Apple used to be the greatest thing ever in computing and its associated implementations. I stayed with them through the dark days and never really wavered in my belief that their stuff was the best that was out there. But Yosemite is just plain shit, and these days Apple is looking moldy and full of worms. It may be just a matter of time before everyone concludes the thing is simply rotten to the core.

As If You Need More Things To Read...

For a long time now, I've had this idea about starting a blog. Not this blog, not blowing it up and starting all over again; I mean starting a different blog, something that had a different focus from my random musings about life, or what movie I just saw, etc. What I've been thinking about was a blog about sports, one where I dish out some brutal truth about the world of sports as I see it.

Well, I finally got around to getting that ball rolling. This past week I launched The Disgruntled Fan Report and posted the first essay, about the new college football playoff system. (For the record, I'm agin it!) Right now the site is in a most primitive state. I'm working on some banner art for the top of the page, to at least make things look distinctive.

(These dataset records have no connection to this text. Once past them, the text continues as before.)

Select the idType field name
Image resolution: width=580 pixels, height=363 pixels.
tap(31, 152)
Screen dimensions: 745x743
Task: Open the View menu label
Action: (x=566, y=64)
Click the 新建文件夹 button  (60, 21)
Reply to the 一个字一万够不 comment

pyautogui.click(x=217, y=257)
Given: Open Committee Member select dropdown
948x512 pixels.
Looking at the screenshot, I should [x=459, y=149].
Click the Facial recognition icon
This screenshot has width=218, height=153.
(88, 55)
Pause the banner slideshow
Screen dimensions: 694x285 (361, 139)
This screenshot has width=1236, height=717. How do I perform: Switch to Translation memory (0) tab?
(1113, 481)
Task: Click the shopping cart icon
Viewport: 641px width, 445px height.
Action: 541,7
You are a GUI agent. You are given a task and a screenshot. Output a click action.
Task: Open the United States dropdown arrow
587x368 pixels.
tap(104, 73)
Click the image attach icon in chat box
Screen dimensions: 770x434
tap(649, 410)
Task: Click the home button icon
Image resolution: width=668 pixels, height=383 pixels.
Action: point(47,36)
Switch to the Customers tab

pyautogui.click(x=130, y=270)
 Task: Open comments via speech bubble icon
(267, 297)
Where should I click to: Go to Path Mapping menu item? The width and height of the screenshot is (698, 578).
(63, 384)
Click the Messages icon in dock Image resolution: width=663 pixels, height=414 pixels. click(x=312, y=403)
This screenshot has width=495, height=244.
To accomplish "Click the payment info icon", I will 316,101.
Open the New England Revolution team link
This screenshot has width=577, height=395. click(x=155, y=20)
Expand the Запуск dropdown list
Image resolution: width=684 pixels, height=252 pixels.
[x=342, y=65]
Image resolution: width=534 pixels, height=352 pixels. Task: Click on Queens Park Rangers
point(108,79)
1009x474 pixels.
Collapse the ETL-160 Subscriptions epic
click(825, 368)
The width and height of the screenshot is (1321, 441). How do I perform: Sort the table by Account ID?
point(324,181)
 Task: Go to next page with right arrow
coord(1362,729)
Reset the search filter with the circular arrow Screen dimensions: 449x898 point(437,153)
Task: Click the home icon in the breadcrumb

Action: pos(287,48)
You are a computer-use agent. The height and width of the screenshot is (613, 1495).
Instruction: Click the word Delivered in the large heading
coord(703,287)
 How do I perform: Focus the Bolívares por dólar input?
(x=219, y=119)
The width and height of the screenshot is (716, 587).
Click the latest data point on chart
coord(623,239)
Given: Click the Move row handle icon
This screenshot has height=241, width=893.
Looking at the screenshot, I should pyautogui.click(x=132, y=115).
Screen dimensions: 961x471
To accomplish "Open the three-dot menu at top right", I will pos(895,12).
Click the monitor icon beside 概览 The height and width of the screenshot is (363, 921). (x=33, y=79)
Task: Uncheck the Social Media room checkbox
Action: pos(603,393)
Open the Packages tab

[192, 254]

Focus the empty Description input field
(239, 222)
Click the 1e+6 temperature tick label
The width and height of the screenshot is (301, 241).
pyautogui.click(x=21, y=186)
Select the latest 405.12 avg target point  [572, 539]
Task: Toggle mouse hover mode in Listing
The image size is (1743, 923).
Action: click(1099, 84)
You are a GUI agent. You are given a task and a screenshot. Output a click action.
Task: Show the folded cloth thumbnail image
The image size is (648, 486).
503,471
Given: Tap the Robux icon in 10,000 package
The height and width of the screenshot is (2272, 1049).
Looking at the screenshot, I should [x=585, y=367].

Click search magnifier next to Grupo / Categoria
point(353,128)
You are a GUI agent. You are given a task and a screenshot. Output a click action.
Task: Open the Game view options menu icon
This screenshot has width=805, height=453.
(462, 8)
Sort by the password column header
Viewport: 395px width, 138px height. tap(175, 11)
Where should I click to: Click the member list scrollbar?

Right now it's a free site on WordPress's servers, but I'm expecting to eventually take it live on its own domain on its own hosting, which will help me gussy up the thing. For the moment, the chief focus is on grinding out copy.

I'm going to try to make this a weekly thing, a site where I issue at least one column per week on whatever seems to be the best topic out there at the moment. This will require a certain amount of discipline on my part--always a dicey prospect--and an ability to consistently come up with good ideas. I believe one idea a week is not too big a challenge; I've already written this coming week's piece, and the next week's work is now on the drawing board. I wrote commentaries on a similar schedule on my very first website back in the day, and that didn't run out of steam until well after a year, so I'm hopeful that the new project, with it's narrower focus (easier to stay current and relevant that way), will last at least that long. Hopefully, it will be a long-term thing--and maybe, just maybe, it will somehow grow into another career.